Margaret O'Hanlon is founder and principal of re:Think Consulting. She has decades of experience teaming up with clients to ensure great Human Resource ideas deliver valuable business results. Margaret brings deep expertise in total rewards communication to the dialogue at the Café; before founding re:Think Consulting, she was a Principal in Total Rewards Communications with Towers Perrin. Margaret earned her M.S. and Ed.S. in Instructional Technology at Indiana University. Creative writing is one of her outside passions, along with Masters Swimming.

So... if there's a connection between high executive pay and poor people management, and a connection between poor people management and poor company performance, can we infer a correlation between high executive pay and poor company performance?
Posted by: working girl | 07/21/2010 at 08:24 AM
Ah, but causation is quite another thing. No one's presenting data on that!
Posted by: Margaret O'Hanlon | 07/21/2010 at 08:54 AM
See the annual Crystal Report, where Bud waxes eloquent on that exact topic every year.
Posted by: E. James (Jim) Brennan | 07/21/2010 at 12:56 PM
Maybe only old-timers remember Graef (Bud) Crystal from his days heading TPF&C's exec comp practice, long before he wrote "In Search of Excess," so here's a link to an article about his 2010 report on 2009 pay: http://www.businessweek.com/magazine/content/10_20/b4178070113216.htm.
Posted by: E. James (Jim) Brennan | 07/22/2010 at 10:31 AM
"... can we infer a correlation between high executive pay and poor company performance? " ... Yes in that those Executives have moved themselves to reward-first versus reward-last-if-at-all. Leaders lead from the front, from the rear, in the middle; rarely do they count THEMSELVES into the reward-mix at the end of the project or end of the year BECAUSE they are ALREADY well paid from a total-compensation perspective (re: Servant leadership - remember what that is?). Lead leaders!
Posted by: d_tro | 07/22/2010 at 01:22 PM
d, thanks for a wonderful rant! I love your passion.
Jim, I worked with Bud back then, so know whereof you speak. My suggestion -- read both the Crystal article AND the report.
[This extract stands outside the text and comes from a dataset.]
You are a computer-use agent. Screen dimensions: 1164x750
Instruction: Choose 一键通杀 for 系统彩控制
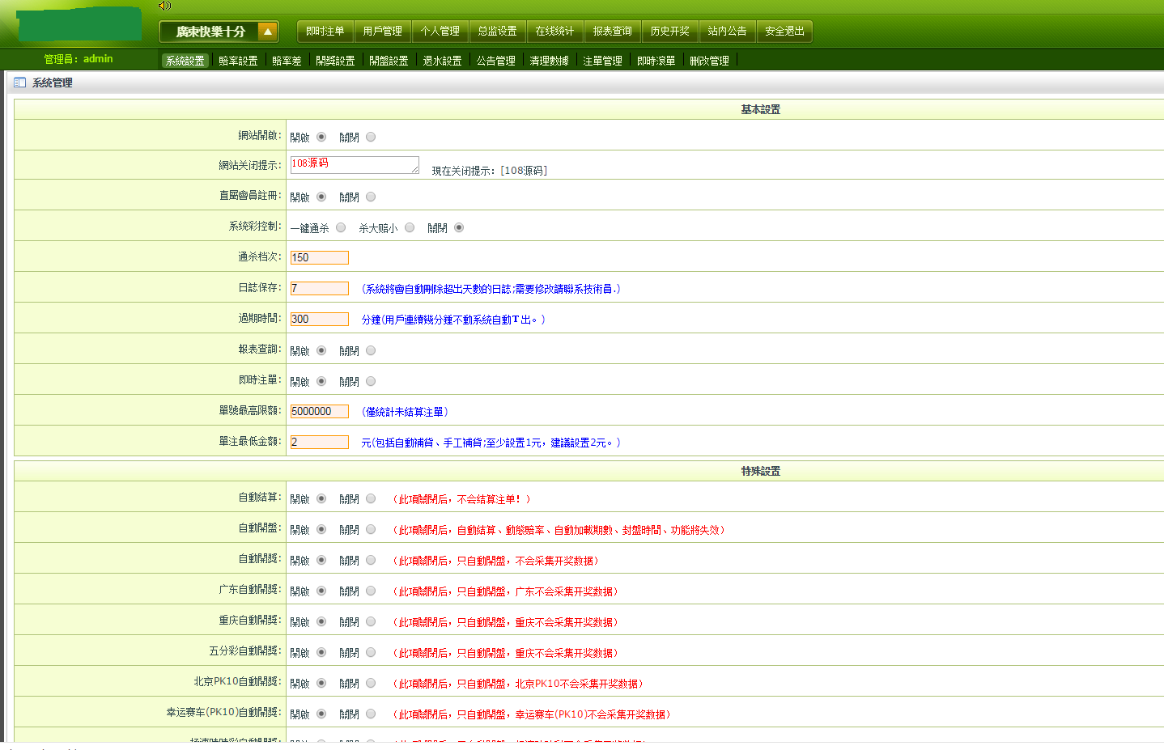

Posted by: Margaret O'Hanlon | 07/23/2010 at 07:47 AM
Here's some ideas . . . Don't like where you work, how your treated, your bosses salary v. your own, your bosses treatment towards you, or all of the above; get a new job. Can't get a new job because of the economy; keep trying, get an education, or start your own business. Sick and tired about the disparity between managers, employees, etc., no one forces you to work anywhere. Just as you have the right to apply to any company you choose and accept that position if you wish, a business has the right to choose how they pay and treat their employees (within obvious limits ie, no beatings, whippings, etc). This is part of the reason why discovery through the use of tactful questioning during interviewing is so important. If there's "maltreat[ment] [of] rank and file workers" it will be reflected in corporate profits. This will either bankrupt the company in the long term, or better managers will recognize this and remedy the situation. Market forces whether it be through the acts of the "rank and file" or through the acts of managers always handle the situation. As I said, don't like the situation, change it or leave it. It's your choice in this free country. Lead by example, act morally, and quit complaining.